Um corpo feliz que samba. Esse deveria ser o olhar de quem assiste os componentes, passistas e artistas do Carnaval na Avenida. Mas nem sempre é assim. O muso “Gato de Salto” vem sofrendo ataques preconceituosos com maior intensidade desde o ensaio técnico que participou na Sapucaí com a escola de samba que representa, o Império da Tijuca. Apesar de não ser uma novidade, as ofensas vem ganhando maior volume e frequência na internet e também no palco dos desfiles. O muso, que dá aulas de samba no pé internacionalmente, percebe que, ao mesmo tempo que existem muitas pessoas que vibram e torcem com a sua performance, outras lançam olhares de repúdio.
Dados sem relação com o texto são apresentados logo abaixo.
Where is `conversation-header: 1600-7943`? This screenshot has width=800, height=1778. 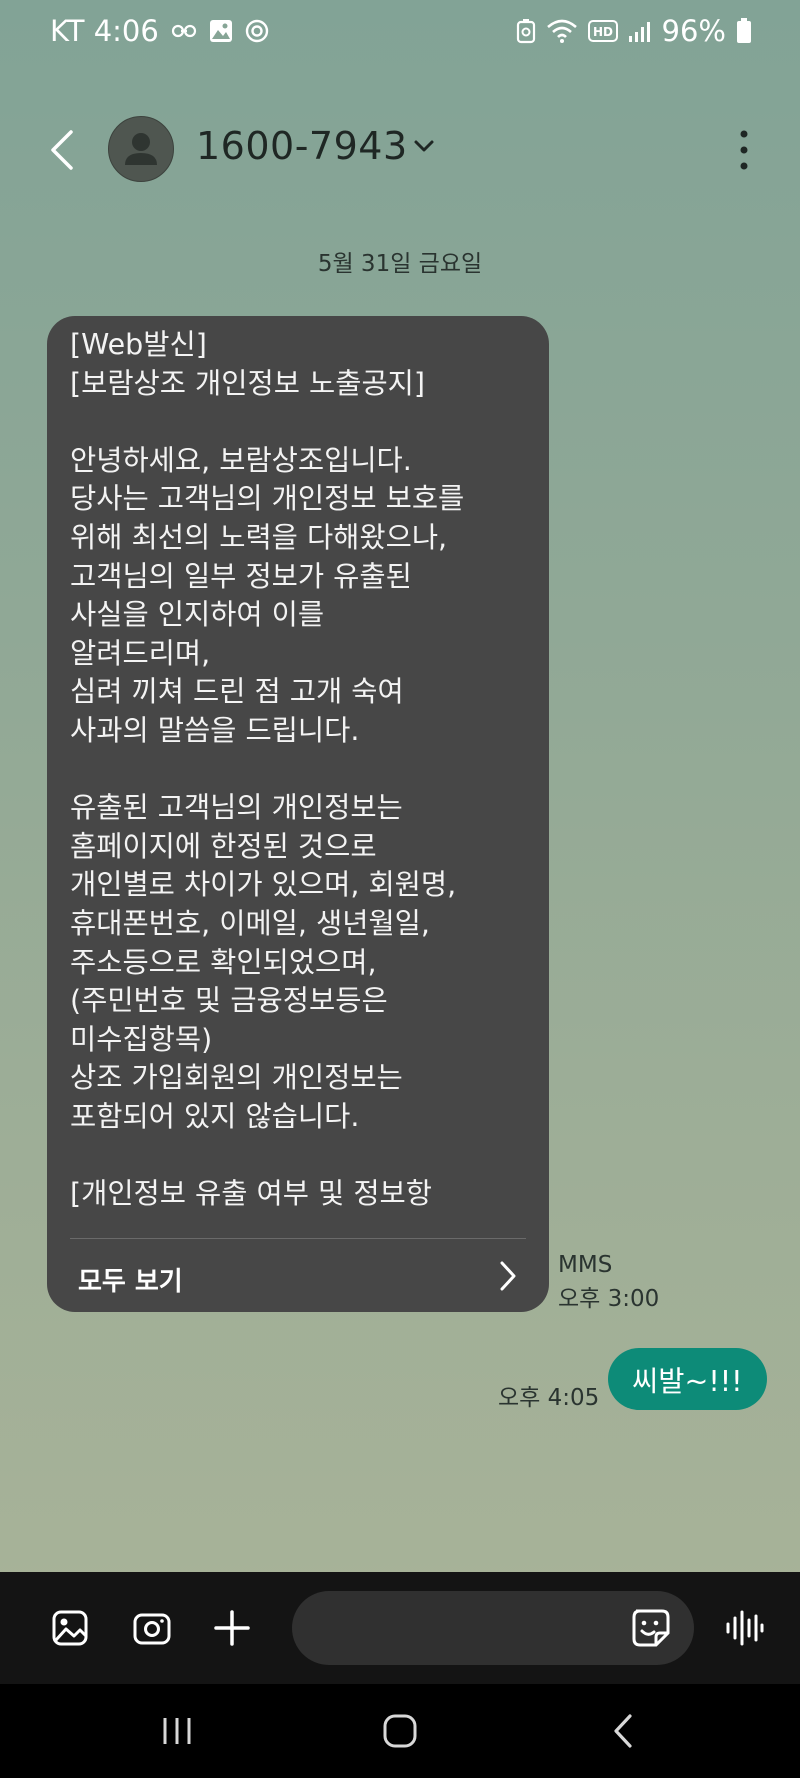
conversation-header: 1600-7943 is located at coordinates (400, 150).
Conhecido por sambar com fantasias ousadas e em sandálias plataformas bem femininas, Gato de Salto relata que tenta ignorar os comentários maldosos nas redes, mas que nos últimos tempos tem sido difícil: “O volume de comentários negativos, às vezes, me leva a questionar se eu realmente não estou exagerando no look, me expondo demais ou desagradando. Só depois de muita reflexão que eu me lembro que, para normalizar a existência de pessoas como eu, alguém precisa se expor e “ser visto”. Nem sempre tenho vontade e forças de continuar a luta, mas continuo mesmo assim pensando em quem não tem voz para gritar por seus direitos”.
Apesar de ter ferramentas nas redes sociais que permitem bloquear os comentários nas postagens, o muso não acredita que essa seja a solução. Para ele, apesar de ser muito doloroso enfrentar essa situação, existe muito incentivo e palavras de admiração e carinho. Sem contar que a homofobia e todos os demais tipos de preconceitos são lutas que precisam ser vistas e expostas:
“Há muitas pessoas decididas a intervir e expor quem se comporta de maneira injusta. Muitos comentários que recebo são de julgamento com cunho religioso extremo. Esses valores, bem como valores machistas, sexistas, homo e transfóbicos estão profundamente enraizados na sociedade. Muita gente ainda não reconhece o potencial nocivo desses valores”, explica.
Acreditando no Carnaval como um espaço de diversidade, Gato de Salto acredita que essa é uma questão que mexe com as estruturas de uma sociedade enraizada em questões históricas e que ainda não foram resolvidas socialmente. Para o artista, “a diversidade é em partes tolerada nos bastidores da festa. Os lugares de destaque são, em parte, reservados à visões machistas e sexistas e principalmente à objetificação do corpo feminino”, analisa o sambista que também confessa um certo desânimo: “faz eu me questionar qual é o tipo de conteúdo que eu devo postar mas minhas redes, uma vez que os atuais são altamente elogiados, mas também altamente criticados. Dá vontade de parar de postar, o que consequentemente afetaria minhas possibilidades de trabalho”.
Ainda assim, Gato de Salto acredita que é importante que as pessoas tomem consciência e sejam responsabilizadas sobre seus atos, sejam presenciais ou virtuais, e que o ódio disfarçado de opinião pessoal é uma escolha: “A gentileza, o respeito e o amor ao próximo devem sempre ser garantidos em qualquer tipo de engajamento, dentro ou fora das redes”, finaliza. O sambista, que viaja o mundo levando o samba no pé e representando o Brasil em diversos países, levanta a bandeira da humanidade e da igualdade para que todos os corpos sejam livres e possam se expressar artisticamente sem preconceito ou qualquer outro tipo de violência.